Once you execute a cell this will start an interactive session. This session has a default timeout of 48 hours. This timeout can be configured by passing an %idle_timeout magic before executing a cell.

To modify the default session timeout for notebooks in AWS Glue Studio

  1. In the notebook, enter the %idle_timeout magic in a cell and specify the timeout value in minutes.

  2. For example: %idle_timeout 15 will change the default timeout to 15 minutes. If the session is not used in 15 minutes, the session is automatically stopped.

Installing additional Python modules

If you would like to install additional modules to your session using pip you can do so by using %additional_python_modules to add them to your session:

%additional_python_modules awswrangler, s3://mybucket/mymodule.whl

All arguments to additional_python_modules are passed to pip3 install -m <>

To view a list of available Python modules see Using Python Libraries with AWS Glue

Changing AWS Glue Configuration

You can use magics to control AWS Glue job configuration values. If you want to change a job configuration value you have to use the proper magic in the notebook.

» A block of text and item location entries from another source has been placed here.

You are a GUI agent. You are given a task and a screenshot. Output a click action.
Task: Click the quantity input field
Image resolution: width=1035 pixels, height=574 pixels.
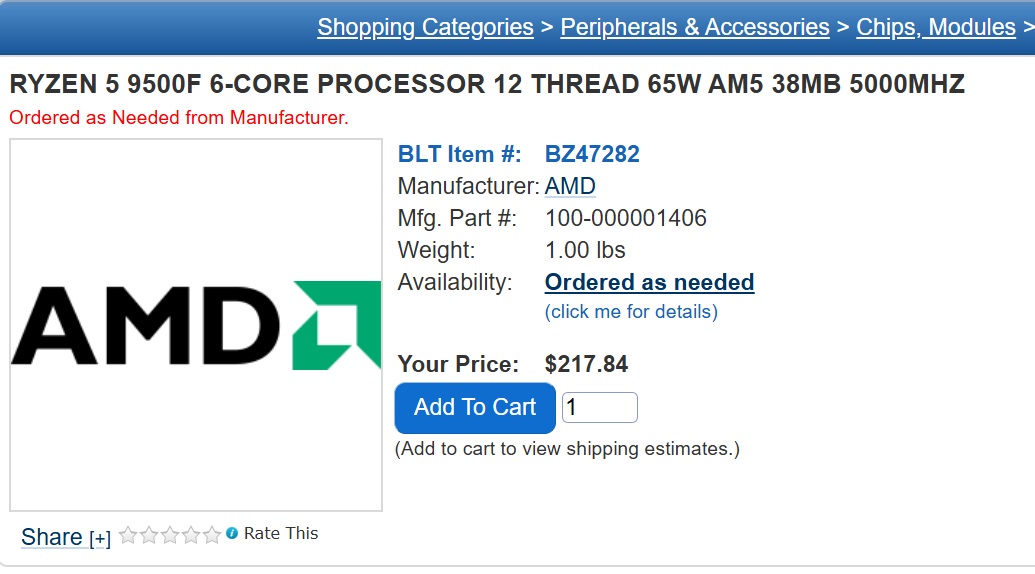point(599,407)
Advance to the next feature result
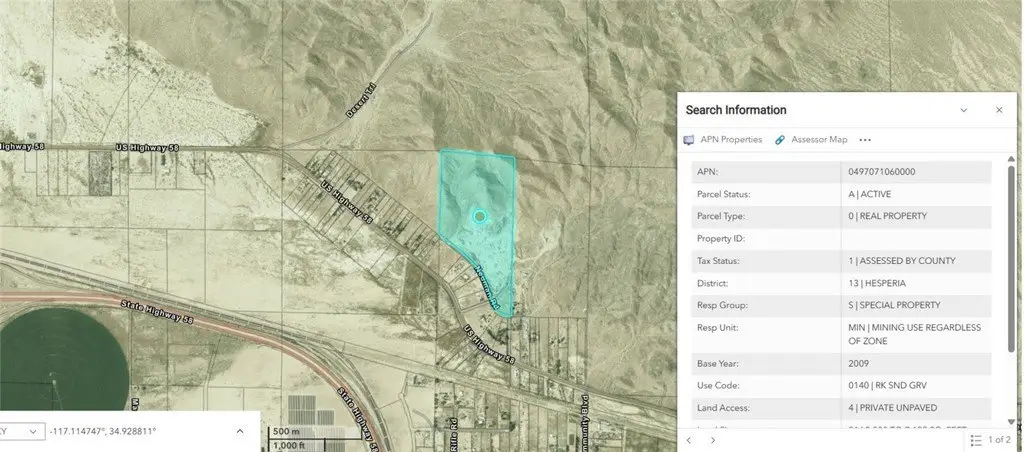 point(712,440)
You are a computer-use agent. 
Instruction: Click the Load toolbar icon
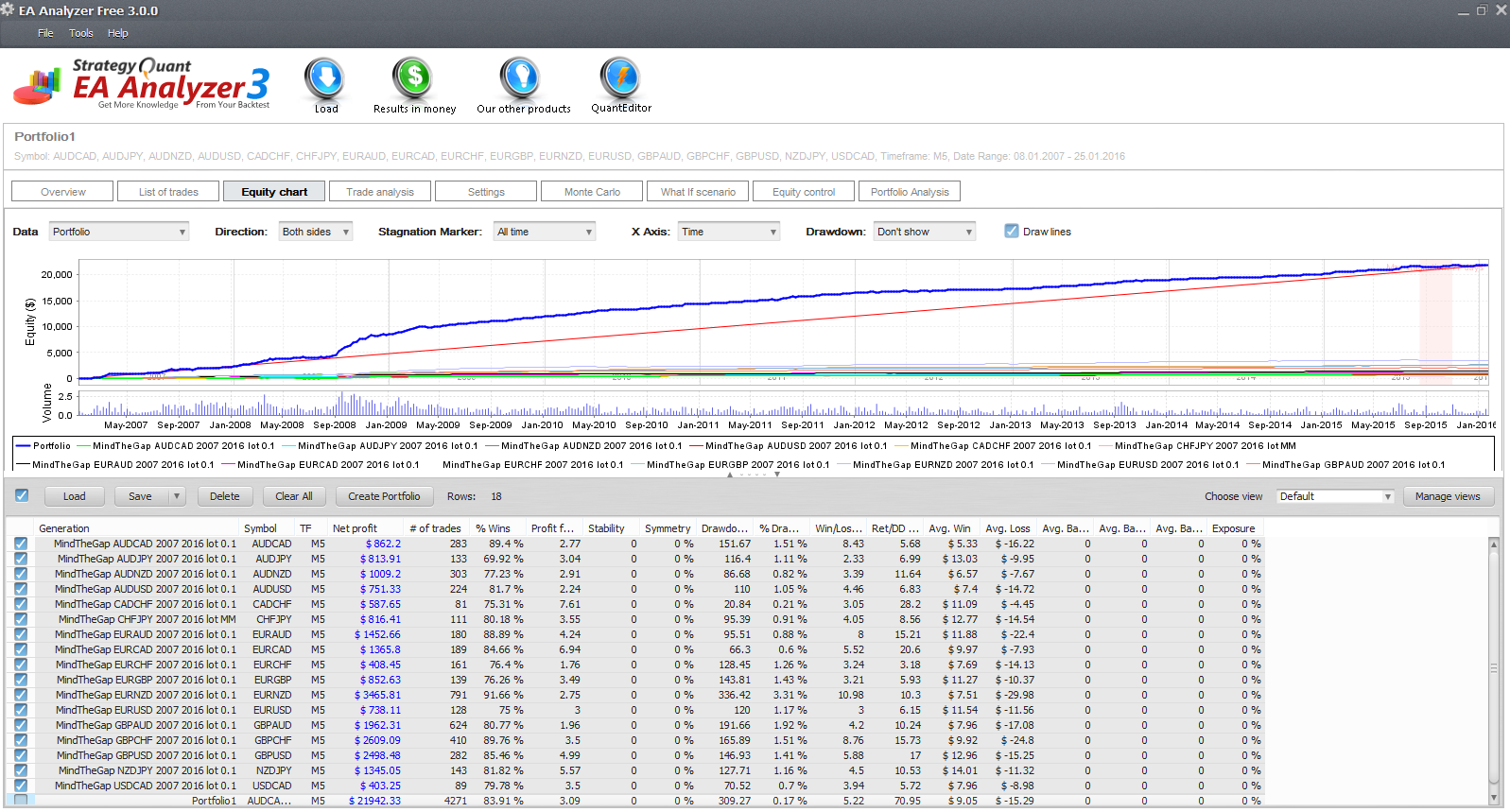(324, 79)
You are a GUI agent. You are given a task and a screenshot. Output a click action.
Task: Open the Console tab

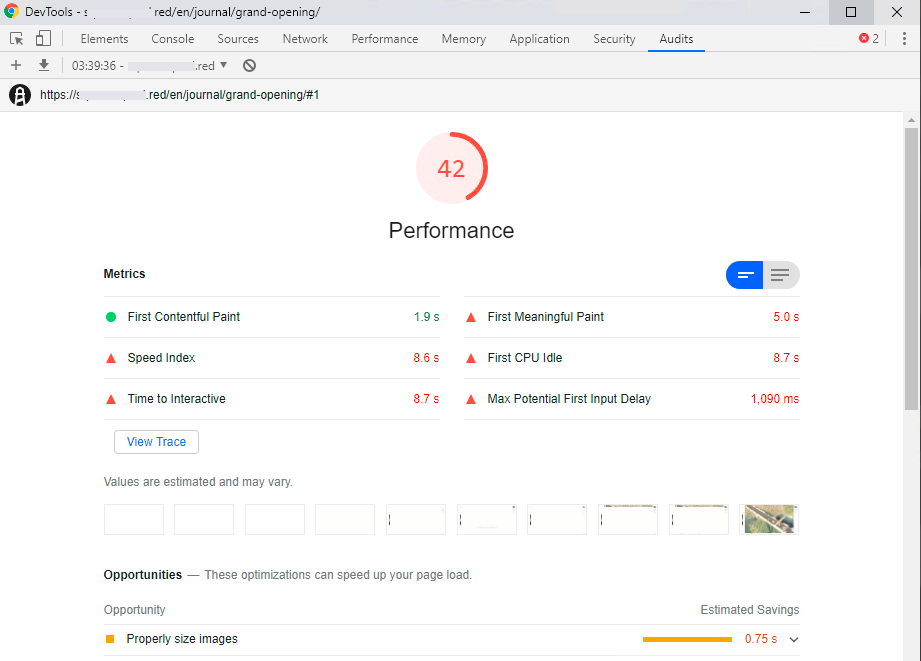click(173, 39)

AWS Glue supports various worker types. You can set the worker type with %worker_type. For example: %worker_type G.2X . The default is G.1X.

You can also specify the Number of workers with %number_of_workers. For example, to specify 40 workers: %number_of_workers 40.

For more information see Defining Job Properties

Stop a notebook session

To stop a notebook session, use the magic %stop_session.

If you navigate away from the notebook in the AWS console, you will receive a warning message where you can choose to stop the session.